Faubion, Stephanie S. MD1,2; Kapoor, Ekta MBBS1,2,3; Moyer, Ann M. MD, PhD4; Hodis, Howard N. MD5; Miller, Virginia M. PhD, MBA6
Menopause: December 2019 – Volume 26 – Issue 12 – p 1425–1435
Objective: Statins are a class of drugs that competitively bind to the active site of HMG-CoA reductase enzyme, thereby inhibiting the initial steps in cholesterol synthesis. Originally approved for use in lowering serum cholesterol, a risk factor for developing atherosclerosis and coronary heart disease, statins have subsequently been noted to have myriad extrahepatic effects, including potential effects on cognition, diabetes, breast cancer, bone, and muscle. This narrative review assesses the current state of the science regarding the risks and benefits of statin therapy in women to identify areas where additional research is needed.
Methods: Basic and clinical studies were identified by searching PubMed with particular attention to inclusion of female animals, women, randomized controlled trials, and sex-specific analyses.
Results: Statin therapy is generally recommended to reduce the risk of cardiovascular disease. None of the current clinical guidelines, however, offer sex-specific recommendations for women due to lack of understanding of sex differences and underlying mechanisms of disease processes. In addition, conclusions regarding efficacy of treatments do not consider lipid solubility for the drug, dosing, duration of treatment, interactions with estrogen, or comorbidities.
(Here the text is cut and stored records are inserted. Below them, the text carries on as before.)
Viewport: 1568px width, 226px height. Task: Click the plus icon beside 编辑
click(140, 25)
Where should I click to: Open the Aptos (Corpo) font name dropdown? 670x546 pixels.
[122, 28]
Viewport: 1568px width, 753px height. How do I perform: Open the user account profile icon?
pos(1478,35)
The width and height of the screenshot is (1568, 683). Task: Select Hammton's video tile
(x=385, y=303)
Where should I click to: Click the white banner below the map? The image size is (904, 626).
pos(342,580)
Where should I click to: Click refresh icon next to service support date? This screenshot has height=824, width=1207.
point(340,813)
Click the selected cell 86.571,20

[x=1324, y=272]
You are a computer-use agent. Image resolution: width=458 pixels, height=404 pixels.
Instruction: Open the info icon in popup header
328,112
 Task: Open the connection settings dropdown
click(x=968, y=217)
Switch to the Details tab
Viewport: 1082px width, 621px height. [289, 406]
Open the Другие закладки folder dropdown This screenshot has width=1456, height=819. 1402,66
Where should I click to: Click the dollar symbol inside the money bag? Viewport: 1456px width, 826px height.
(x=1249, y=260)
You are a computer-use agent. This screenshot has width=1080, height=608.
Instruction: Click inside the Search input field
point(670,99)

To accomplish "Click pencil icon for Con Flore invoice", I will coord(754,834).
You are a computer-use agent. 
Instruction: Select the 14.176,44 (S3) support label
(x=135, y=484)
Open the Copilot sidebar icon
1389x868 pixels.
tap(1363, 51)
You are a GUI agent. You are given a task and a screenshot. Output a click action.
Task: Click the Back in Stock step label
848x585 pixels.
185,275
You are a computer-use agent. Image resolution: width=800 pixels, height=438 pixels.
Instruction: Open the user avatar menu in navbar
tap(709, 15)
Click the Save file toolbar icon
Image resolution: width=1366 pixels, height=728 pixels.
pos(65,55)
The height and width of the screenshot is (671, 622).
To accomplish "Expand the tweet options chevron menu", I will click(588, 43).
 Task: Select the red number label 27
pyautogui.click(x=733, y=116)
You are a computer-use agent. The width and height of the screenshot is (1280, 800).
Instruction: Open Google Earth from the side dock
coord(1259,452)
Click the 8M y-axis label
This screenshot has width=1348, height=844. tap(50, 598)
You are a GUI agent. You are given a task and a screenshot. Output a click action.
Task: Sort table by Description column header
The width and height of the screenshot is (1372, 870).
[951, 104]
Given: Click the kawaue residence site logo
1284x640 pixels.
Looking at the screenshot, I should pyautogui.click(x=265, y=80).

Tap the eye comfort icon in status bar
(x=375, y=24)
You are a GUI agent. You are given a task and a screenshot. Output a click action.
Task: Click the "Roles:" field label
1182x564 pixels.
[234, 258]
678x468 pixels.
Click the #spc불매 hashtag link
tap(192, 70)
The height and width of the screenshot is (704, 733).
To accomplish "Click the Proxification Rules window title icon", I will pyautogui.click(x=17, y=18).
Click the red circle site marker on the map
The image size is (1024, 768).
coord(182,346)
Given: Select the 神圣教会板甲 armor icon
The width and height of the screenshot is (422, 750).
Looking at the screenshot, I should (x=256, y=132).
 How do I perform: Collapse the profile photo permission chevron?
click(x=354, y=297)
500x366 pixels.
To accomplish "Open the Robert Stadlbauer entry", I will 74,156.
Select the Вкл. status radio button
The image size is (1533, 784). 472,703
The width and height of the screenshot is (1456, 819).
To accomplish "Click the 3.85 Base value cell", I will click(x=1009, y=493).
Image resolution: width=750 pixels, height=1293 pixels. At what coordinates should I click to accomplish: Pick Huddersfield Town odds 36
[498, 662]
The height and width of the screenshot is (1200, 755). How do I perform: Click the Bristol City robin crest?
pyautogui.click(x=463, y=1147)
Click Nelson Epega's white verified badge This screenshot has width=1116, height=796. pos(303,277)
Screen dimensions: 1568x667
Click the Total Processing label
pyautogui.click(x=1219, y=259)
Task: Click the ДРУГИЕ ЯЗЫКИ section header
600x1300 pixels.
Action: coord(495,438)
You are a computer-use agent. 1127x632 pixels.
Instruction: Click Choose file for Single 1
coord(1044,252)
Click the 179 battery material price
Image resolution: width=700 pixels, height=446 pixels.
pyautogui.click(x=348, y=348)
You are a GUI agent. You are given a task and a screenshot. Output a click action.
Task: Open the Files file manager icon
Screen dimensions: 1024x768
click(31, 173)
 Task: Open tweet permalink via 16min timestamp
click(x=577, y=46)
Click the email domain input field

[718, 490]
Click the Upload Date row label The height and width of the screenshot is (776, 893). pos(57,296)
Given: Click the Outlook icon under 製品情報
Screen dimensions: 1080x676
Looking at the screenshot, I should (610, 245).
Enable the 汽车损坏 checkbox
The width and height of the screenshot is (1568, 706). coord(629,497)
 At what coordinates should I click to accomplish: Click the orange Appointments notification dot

Pleiotropic effects of statins are often derived from secondary analysis of studies with cardiovascular events as primary outcomes.
Conclusions: Many of the trials that have established the efficacy and safety of statins were conducted predominantly or entirely in men, with results extrapolated to women. Additional research is needed to guide clinical recommendations specific to women.